Pick out every line in the items below that contains the word "logo", and treat uppercase and lowercase letters as different.
####################
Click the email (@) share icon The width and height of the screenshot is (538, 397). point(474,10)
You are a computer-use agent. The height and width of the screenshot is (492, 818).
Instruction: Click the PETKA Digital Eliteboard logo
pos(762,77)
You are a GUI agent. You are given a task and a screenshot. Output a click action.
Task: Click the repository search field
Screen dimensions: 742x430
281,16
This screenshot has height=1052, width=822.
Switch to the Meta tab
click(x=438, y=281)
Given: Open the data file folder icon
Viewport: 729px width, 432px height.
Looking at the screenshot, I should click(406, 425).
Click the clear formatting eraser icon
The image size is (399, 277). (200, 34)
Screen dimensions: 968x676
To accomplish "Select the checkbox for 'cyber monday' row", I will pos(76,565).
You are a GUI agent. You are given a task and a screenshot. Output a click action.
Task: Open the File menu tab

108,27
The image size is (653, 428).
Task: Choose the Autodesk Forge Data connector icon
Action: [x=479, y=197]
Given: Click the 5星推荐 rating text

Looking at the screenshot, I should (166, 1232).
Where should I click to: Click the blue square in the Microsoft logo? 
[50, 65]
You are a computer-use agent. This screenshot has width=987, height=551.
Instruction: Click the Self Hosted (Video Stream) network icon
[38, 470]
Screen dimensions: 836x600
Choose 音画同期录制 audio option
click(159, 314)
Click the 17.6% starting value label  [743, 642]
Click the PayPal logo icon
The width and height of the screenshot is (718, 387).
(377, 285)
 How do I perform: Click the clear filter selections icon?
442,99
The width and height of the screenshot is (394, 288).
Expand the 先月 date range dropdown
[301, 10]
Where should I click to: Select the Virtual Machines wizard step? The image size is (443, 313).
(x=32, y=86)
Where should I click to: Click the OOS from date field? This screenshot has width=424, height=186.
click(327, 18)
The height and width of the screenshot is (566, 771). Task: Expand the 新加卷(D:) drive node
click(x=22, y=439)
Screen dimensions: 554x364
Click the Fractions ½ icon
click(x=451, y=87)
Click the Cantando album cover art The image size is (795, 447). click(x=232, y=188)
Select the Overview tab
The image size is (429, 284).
####################
RESULT BELOW
Instruction: Click the PETKA Digital Eliteboard logo
Where should I click to: Click the blue square in the Microsoft logo? 
Click the PayPal logo icon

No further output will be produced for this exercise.